[Stored data entries]
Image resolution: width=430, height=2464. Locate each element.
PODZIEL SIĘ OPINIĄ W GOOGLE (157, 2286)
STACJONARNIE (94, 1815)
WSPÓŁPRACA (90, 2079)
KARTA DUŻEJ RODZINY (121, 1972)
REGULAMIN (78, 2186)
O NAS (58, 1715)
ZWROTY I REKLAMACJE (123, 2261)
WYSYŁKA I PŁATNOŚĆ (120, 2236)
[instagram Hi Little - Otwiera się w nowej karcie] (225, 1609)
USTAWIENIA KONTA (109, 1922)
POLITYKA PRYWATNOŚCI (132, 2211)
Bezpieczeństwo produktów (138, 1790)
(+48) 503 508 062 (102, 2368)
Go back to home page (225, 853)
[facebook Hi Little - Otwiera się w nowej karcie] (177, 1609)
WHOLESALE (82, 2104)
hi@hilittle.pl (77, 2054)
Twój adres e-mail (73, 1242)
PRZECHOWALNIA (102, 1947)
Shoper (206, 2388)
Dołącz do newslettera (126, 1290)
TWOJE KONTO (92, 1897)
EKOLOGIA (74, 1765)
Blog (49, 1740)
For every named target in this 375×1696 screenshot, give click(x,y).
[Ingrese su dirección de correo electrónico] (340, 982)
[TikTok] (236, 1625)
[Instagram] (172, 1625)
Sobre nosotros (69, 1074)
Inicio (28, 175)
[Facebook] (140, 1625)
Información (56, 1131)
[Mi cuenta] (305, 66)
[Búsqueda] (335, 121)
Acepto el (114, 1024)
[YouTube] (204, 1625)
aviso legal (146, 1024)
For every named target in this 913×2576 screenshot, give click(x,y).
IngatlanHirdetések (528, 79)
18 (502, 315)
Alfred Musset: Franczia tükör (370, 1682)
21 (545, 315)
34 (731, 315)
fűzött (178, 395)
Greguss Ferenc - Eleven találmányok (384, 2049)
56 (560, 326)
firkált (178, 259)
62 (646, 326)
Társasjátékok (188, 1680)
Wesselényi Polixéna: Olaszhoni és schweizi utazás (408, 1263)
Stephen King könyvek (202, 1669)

# Exercise brief
The records above need copying again. Keep each word as it is.

# Result of this exercise
Image resolution: width=430, height=2464. Locate each element.
PODZIEL SIĘ OPINIĄ W GOOGLE (157, 2286)
STACJONARNIE (94, 1815)
WSPÓŁPRACA (90, 2079)
KARTA DUŻEJ RODZINY (121, 1972)
REGULAMIN (78, 2186)
O NAS (58, 1715)
ZWROTY I REKLAMACJE (123, 2261)
WYSYŁKA I PŁATNOŚĆ (120, 2236)
[instagram Hi Little - Otwiera się w nowej karcie] (225, 1609)
USTAWIENIA KONTA (109, 1922)
POLITYKA PRYWATNOŚCI (132, 2211)
Bezpieczeństwo produktów (138, 1790)
(+48) 503 508 062 (102, 2368)
Go back to home page (225, 853)
[facebook Hi Little - Otwiera się w nowej karcie] (177, 1609)
WHOLESALE (82, 2104)
hi@hilittle.pl (77, 2054)
Twój adres e-mail (73, 1242)
PRZECHOWALNIA (102, 1947)
Shoper (206, 2388)
Dołącz do newslettera (126, 1290)
TWOJE KONTO (92, 1897)
EKOLOGIA (74, 1765)
Blog (49, 1740)
For every named target in this 375×1696 screenshot, give click(x,y).
[Ingrese su dirección de correo electrónico] (340, 982)
[TikTok] (236, 1625)
[Instagram] (172, 1625)
Sobre nosotros (69, 1074)
Inicio (28, 175)
[Facebook] (140, 1625)
Información (56, 1131)
[Mi cuenta] (305, 66)
[Búsqueda] (335, 121)
Acepto el (114, 1024)
[YouTube] (204, 1625)
aviso legal (146, 1024)
For every named target in this 913×2576 screenshot, give click(x,y).
IngatlanHirdetések (528, 79)
18 (502, 315)
Alfred Musset: Franczia tükör (370, 1682)
21 (545, 315)
34 (731, 315)
fűzött (178, 395)
Greguss Ferenc - Eleven találmányok (384, 2049)
56 (560, 326)
firkált (178, 259)
62 (646, 326)
Társasjátékok (188, 1680)
Wesselényi Polixéna: Olaszhoni és schweizi utazás (408, 1263)
Stephen King könyvek (202, 1669)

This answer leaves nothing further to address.